Skills Ontario debunks five myths about skilled trades
To address skills and labour shortage, young people should be encouraged to seek careers in trades, technology.
WATERLOO, Ont. — Manufacturing growth is being affected by companies that are having trouble filling positions that require skills. Meanwhile outdated misconceptions about working in the skilled trades and technology fields continue.
They represent a significant obstacle that must be overcome to address a serious labour shortage that is projected to worsen over the next decade, says Skills Ontario, which runs programs and initiatives aimed at encouraging young people to consider careers in skilled trades.
“Jobs in the trades and technologies sector offer high pay, good benefits, flexibility, rewarding work, variety and unlimited opportunity,” says Skills Ontario CEO Ian Howcroft. “We need to set the record straight about these positions so that they are viewed as a first option for those preparing to enter the workforce.”
Here are five common myths, misperceptions and inaccurate generalizations about working in the skilled trades and technologies.
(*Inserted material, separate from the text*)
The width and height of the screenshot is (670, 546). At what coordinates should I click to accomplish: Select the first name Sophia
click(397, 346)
Feel free to share the realities.
Myth 1: The skilled trades are primarily for people who can’t make it into university or have limited education.
Careers in skilled trades and technology require critical thinking skills and a solid education. Most positions demand a combination of hands-on work and specialty training, which may include post-secondary education and learning on the job through apprenticeships.
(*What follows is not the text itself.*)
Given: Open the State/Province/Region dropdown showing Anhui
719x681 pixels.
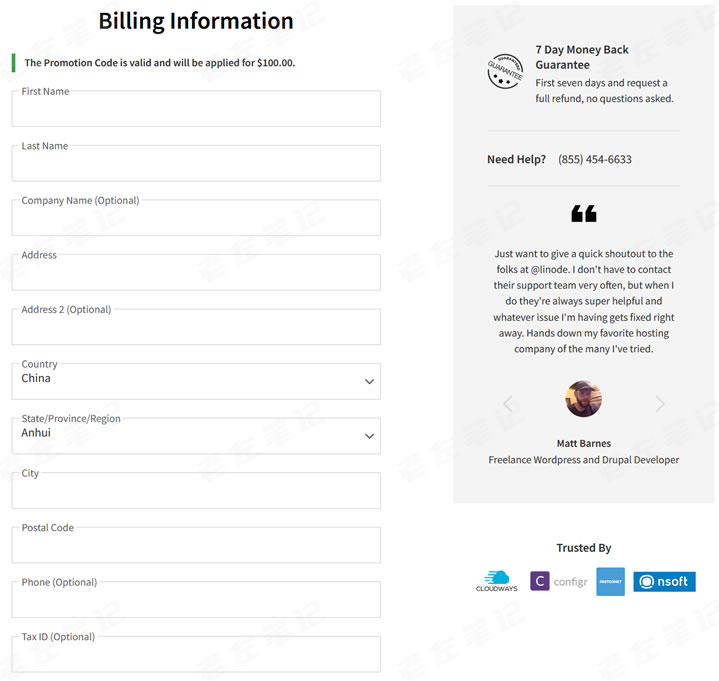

Myth 2: Jobs in the trades are dirty and physically demanding.
Many positions in the trades have some element of hands-on work, but technological innovations in recent years have radically transformed how many tasks are performed, making them cleaner and less physically intensive.
Myth 3: Once you take up a trade, you’ll be stuck doing the same job the rest of your career.
There are abundant opportunities to move up the ladder in the skilled trades and technology fields. Apprenticeship training, additional certification courses and other professional development activities open the door to new responsibilities and career options. Many decide to start their own business and hire other tradespeople.
Myth 4: These jobs aren’t suited to women.
There are many opportunities for women in the skilled trades and technology fields, offering high pay, advancement and challenging opportunities. Skills Ontario and its partners have been encouraging more young women to explore these positions through initiatives such as Young Women’s Career Exploration Events throughout the year, plus a Young Women’s Conference every year at the Skills Ontario Competition.
Myth 5: You can’t earn a good living in the trades.
Skilled professionals in Ontario make highly competitive salaries, including opportunities to earn while learning through apprenticeships. Because there is a severe shortage of skilled trade and tech workers across the province, there are plenty of job opportunities in many sectors that pay very well.
Skills Ontario, based in Waterloo, Ont., is funded by the Ontario government.